TEKS BACAAN
***

Terik mentari siang itu seolah sanggup
membakar kulit cokelatku yang hanya mengenakan kemeja setengah lengan dan
sepatu teplek tanpa kaos kaki. Entah mengapa, sepertinya aspal yang kulalui
terbuat dari bara yang tengah berkobar, yang hawanya mampu membuatku bercucuran
keringat. Keluh kesah tak pelak kulontarkan. Ya, keluh kesah kepada diriku
sendiri, yang tak mengenakan jaket juga kaos kaki. Aku pun sesekali melirik
teman di depanku yang kebetulan dialah yang mengendarai kendaraan roda dua ini,
sedangkan posisiku, selalu dibelakang, tak pernah kedua tanganku bersentuhan
langsung dengan stang. Aku melihat, betapa capainya dia mengendarai motor,
sedangkan aku dibelakang sibuk dengan seribu omelan yang tak ada ujung
pangkalnya.
Sekitar limabelas menit perjalananku,
hingga sampailah di sebuah tempat yang begitu banyak menyimpan kenangan. Ya,
kenangan kejahilan dan kebersamaan dengan teman-teman seangkatan saat masa-masa
aktif perkuliahan dulu. Tak terasa itu sudah empat tahun silam. Ya Tuhan, sudah
empat tahun aku di kampus ini tapi sampai sekarang aku belum bisa mengendarai
sepeda motor. Empat tahun aku di kampus ini tapi belum bisa move on. Empat tahun aku di kampus ini
tapi belum.. ah sudahlah, panjang ceritanya kalau diteruskan.

***

DATA YANG TERSEDIA
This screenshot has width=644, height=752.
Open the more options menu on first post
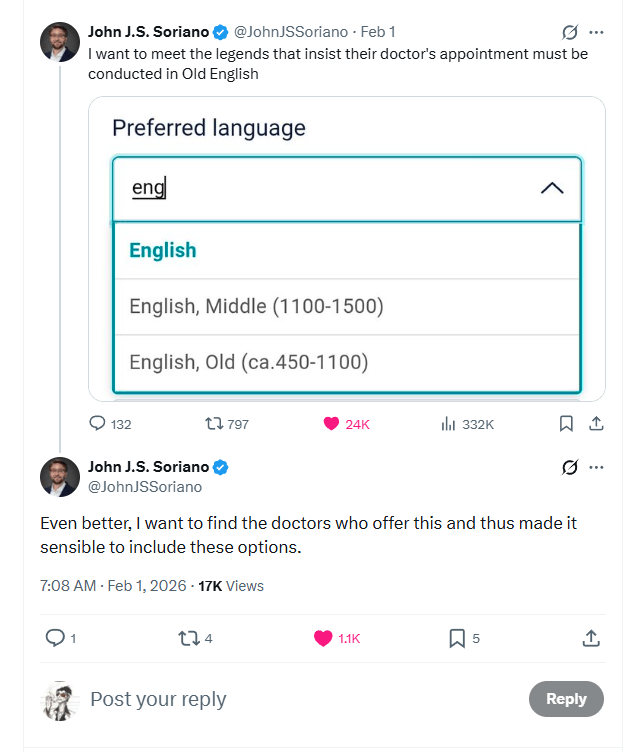click(597, 31)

***

SOAL LATIHAN
A) Dalam teks bacaan tentang perjalanan ke kampus, mengapa narator menujukan keluh kesahnya kepada dirinya sendiri?
B) Bagaimana terjemahan kalimat "Tak terasa itu sudah empat tahun silam." dari teks bacaan ke dalam bahasa Inggris?

KUNCI JAWABAN
A) Karena narator sendiri tidak mengenakan jaket dan kaos kaki. Padahal terik matahari siang terasa membakar kulitnya, dan hawa aspal membuatnya bercucuran keringat.

B) Before I knew it, that was already four years ago.